Keep Updated Records
Your intake paperwork should include important client information such as name, address, phone number, marital status, date of birth, social security number, employer, and insurance information. Things do change throughout the year, so it’s a good idea to request updates periodically to be sure you have the most current information.
Take Good Notes
Your records should also include documentation of your client’s diagnosis, the type of treatment you’ll be providing, the therapy goal(s), and session duration. You should include notes after every treatment session. If you do need to contact a client’s insurance company about a session, be sure to add a description of the call to the session notes — including the representative’s name, a direct number, any actions either of you said you would take regarding the matter, and a reference number for the issue.
Understand CPT Codes
Getting a claim submitted properly the first time saves time and money, and it makes the process a easier to manage. Make sure you provide the right information on each claim, especially the right CPT codes. You don’t want to under-code and leave money on the table or up-code and charge inappropriately for services. CPT codes may change on an annual basis, so make sure you do a thorough review at the end of the calendar year to capture any changes planned for the following year.
File on Time
Not only is it important for your practice’s cash flow to file on a timely manner, but most payers have requirements that claims be submitted within a certain time period, usually ranging from 30 days to 18 months. If you don’t meet their requirements, payers may deny the claim. To manage this, create a fixed billing schedule to bill on a regular basis to ensure your claims aren’t late.

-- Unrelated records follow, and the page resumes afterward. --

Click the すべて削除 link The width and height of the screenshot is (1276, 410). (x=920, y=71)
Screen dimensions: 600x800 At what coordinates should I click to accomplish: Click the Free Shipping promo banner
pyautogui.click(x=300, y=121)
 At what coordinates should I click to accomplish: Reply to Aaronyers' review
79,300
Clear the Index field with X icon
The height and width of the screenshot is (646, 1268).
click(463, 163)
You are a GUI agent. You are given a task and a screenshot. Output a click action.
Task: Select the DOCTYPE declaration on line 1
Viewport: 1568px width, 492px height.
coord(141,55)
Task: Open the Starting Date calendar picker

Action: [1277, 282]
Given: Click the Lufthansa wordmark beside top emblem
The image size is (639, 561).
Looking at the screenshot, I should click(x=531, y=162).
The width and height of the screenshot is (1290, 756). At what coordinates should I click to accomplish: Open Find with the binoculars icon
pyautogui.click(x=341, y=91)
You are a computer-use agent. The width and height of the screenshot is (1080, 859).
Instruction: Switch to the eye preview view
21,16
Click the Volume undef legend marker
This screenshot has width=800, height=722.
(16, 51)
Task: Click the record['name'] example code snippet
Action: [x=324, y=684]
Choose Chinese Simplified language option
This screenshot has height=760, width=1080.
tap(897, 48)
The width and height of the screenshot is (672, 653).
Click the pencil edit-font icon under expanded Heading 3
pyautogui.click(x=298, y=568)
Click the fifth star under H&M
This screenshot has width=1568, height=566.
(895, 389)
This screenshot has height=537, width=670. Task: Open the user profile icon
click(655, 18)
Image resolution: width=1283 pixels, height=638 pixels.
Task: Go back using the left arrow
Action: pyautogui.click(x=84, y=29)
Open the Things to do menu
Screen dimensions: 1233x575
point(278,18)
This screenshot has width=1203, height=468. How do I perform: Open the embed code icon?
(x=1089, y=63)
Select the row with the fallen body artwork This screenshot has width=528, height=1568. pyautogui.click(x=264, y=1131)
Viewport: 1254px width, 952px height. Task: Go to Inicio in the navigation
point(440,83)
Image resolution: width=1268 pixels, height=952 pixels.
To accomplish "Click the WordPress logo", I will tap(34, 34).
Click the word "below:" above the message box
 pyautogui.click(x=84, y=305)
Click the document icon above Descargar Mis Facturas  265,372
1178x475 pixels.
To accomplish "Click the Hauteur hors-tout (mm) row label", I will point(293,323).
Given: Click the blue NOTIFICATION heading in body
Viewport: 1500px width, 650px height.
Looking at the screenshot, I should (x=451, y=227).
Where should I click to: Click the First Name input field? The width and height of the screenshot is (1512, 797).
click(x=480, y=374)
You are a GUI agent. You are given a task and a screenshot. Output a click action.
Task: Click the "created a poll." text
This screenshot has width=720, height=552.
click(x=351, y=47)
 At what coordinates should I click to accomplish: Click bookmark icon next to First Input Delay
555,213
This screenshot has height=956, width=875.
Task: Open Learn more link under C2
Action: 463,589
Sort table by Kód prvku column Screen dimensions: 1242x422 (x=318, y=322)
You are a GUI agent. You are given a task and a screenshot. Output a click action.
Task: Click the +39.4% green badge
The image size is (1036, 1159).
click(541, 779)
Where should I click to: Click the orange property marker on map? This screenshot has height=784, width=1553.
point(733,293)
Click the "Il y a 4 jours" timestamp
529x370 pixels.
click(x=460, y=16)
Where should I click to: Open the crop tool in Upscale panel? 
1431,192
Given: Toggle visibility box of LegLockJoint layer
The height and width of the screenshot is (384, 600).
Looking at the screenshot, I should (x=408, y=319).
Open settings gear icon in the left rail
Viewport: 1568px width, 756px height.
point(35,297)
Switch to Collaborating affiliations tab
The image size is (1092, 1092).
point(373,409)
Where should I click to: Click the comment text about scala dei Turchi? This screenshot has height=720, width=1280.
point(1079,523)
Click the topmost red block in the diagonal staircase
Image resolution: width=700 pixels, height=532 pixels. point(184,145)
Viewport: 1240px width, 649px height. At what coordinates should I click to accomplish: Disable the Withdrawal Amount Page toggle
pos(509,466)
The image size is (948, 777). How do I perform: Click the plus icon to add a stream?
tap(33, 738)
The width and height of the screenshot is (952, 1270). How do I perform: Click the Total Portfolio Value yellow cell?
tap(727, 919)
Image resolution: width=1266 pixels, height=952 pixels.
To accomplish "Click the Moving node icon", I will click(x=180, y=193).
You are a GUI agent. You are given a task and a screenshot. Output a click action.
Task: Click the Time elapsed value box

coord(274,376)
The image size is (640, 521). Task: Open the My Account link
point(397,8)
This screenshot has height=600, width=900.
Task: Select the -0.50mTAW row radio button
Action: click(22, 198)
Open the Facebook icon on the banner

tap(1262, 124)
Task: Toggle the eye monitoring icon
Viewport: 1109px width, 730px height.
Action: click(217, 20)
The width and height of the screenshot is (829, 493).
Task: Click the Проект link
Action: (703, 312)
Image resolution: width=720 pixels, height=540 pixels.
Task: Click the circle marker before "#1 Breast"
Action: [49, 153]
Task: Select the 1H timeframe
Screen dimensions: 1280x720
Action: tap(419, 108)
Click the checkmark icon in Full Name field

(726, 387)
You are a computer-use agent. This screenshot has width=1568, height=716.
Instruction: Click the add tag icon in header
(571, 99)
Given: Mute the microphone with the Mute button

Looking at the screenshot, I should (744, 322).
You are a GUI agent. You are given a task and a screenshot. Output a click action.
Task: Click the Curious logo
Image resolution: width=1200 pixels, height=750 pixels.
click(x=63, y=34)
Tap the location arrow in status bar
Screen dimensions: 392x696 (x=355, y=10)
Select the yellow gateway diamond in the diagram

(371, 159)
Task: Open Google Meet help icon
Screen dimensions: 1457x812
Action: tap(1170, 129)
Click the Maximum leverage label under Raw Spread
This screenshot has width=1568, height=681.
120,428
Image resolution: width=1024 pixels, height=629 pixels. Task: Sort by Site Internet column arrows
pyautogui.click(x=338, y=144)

Understand Denials and Resubmit Them When Appropriate
Obtaining a 100%-clean claim acceptance rate is an aspirational but probably unrealistic goal. You’re likely to get an occasional denial even if you have a seamless billing process. You need to have a process for managing them. When insurance companies deny a claim, they provide a reason for it, so you’ll want to review the information provided to see if you can remedy the issue and resubmit the claim. Periodically, take a look at all of your recent denials to see if you’re able to identify trends that may help you to improve your process.
For more on denial management, check out Denial Management Best Practices.
Streamline and Automate with Software
A great process can be enhanced by a good practice management software. Investigate options that will offer your practice a streamlined and more automated process for handing your billing. Software will help to make billing less of a hassle and improve your claims accuracy, leading to faster reimbursement.
Continually Improve Your Billing Process
It’s a good idea to periodically review your process to see where improvements might be made. Is there a gap somewhere that might be addressed to increase efficiency? Test out possible improvements and be open to making adjustments where needed.
Though billing may never be one of the enjoyable parts of your work, you can make it much less painful by understanding the basics of coding and claims submission, working to improve your processes, and using a software that helps you organize and more easily manage your practice.